= Ali Abd al-Rahman al-Faqasi al-Ghamdi =

Saudi Arabian al-Qaeda member

Ali Abd al-Rahman al-Faqasi al-Ghamdi, reported to have been the second in command of al Qaeda in Saudi Arabia in 2003, prior to his June 26, 2003 surrender.

Ali Abd al-Rahman al-Faqasi al-Ghamdi (علي عبدالرحمن الفقعسي الغامدي, DIN; born 1973) is a citizen of Saudi Arabia who has been identified as a jihadist.
BBC News reported his name was "Ali Abdul Rahman al-Ghamdi", while CNN reported his name was "Ali Abd al-Rahman al-Faqasi al-Ghamdi". They report Saudi Arabia had named him on a list of most wanted Saudi terrorism suspects. There are three individuals named some variation of al Ghamdi on
the Saudi most wanted list: Ali A. Al-Ghamdi, Hani S. Al-Ghamdi and Bandar A. Al-Ghamdi.

According to BBC News, Ali Abd al-Rahman al-Faqasi al-Ghamdi surrendered on June 26, 2003, shortly after he had been listed as the second most senior wanted individual on the first Saudi most wanted list. They reported US officials asserted that he had been present in Afghanistan in late 2001, and that he had been present at the battle of Tora Bora.
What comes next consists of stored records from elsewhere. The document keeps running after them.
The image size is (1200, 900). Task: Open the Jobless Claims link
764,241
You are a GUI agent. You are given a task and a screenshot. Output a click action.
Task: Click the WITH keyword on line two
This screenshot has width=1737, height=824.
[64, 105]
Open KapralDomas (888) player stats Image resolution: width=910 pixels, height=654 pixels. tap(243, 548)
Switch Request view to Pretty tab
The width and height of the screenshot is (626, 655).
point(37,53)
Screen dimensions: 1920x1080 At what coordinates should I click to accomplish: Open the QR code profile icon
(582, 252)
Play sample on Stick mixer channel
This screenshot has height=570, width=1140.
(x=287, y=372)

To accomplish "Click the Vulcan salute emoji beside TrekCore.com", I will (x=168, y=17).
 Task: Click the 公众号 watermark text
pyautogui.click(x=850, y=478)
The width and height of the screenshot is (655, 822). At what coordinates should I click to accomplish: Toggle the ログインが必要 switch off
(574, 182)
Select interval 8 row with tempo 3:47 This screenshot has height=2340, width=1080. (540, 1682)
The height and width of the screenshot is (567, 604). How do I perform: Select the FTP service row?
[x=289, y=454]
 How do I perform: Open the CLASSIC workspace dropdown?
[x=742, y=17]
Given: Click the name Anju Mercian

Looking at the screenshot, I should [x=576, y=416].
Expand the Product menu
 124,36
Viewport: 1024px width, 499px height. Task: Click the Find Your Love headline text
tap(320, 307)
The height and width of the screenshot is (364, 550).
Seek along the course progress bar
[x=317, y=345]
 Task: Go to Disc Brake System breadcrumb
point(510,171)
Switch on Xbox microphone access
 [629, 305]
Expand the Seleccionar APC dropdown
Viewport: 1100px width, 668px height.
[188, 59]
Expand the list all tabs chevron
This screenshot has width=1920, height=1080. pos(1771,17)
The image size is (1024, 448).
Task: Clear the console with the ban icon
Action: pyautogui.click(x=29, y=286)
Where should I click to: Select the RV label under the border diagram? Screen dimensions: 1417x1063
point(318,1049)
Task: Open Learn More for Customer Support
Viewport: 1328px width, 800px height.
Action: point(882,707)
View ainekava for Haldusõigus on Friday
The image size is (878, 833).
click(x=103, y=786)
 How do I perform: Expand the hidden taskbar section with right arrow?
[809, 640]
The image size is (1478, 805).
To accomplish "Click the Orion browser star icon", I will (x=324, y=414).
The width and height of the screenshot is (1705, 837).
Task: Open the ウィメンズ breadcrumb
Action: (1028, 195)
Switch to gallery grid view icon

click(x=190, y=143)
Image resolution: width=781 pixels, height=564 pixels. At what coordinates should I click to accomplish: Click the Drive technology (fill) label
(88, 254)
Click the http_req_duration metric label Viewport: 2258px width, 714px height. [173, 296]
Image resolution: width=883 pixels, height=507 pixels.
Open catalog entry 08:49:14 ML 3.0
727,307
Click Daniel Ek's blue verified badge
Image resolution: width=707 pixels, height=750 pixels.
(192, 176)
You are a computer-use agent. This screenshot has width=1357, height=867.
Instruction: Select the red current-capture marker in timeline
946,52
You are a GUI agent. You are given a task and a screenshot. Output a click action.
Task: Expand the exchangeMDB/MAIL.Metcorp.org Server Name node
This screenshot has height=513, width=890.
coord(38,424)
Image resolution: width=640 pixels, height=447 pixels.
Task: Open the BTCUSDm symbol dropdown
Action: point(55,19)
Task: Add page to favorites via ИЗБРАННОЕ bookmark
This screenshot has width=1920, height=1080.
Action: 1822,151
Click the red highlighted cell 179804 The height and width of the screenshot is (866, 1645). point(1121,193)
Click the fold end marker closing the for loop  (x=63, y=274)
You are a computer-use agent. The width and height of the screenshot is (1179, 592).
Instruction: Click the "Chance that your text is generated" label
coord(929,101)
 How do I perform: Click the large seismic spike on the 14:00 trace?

They reported US officials also asserted he had been an associate of senior al Qaeda leaders Saif al-Adel, Abu Mohammed al-Masri and Khalid Sheikh Mohammed.

Al-Ghamdi is one of the 20th hijacker suspects in the September 11 attacks.

He is reported to have played a role in organizing the May 2003 Riyadh compound bombings.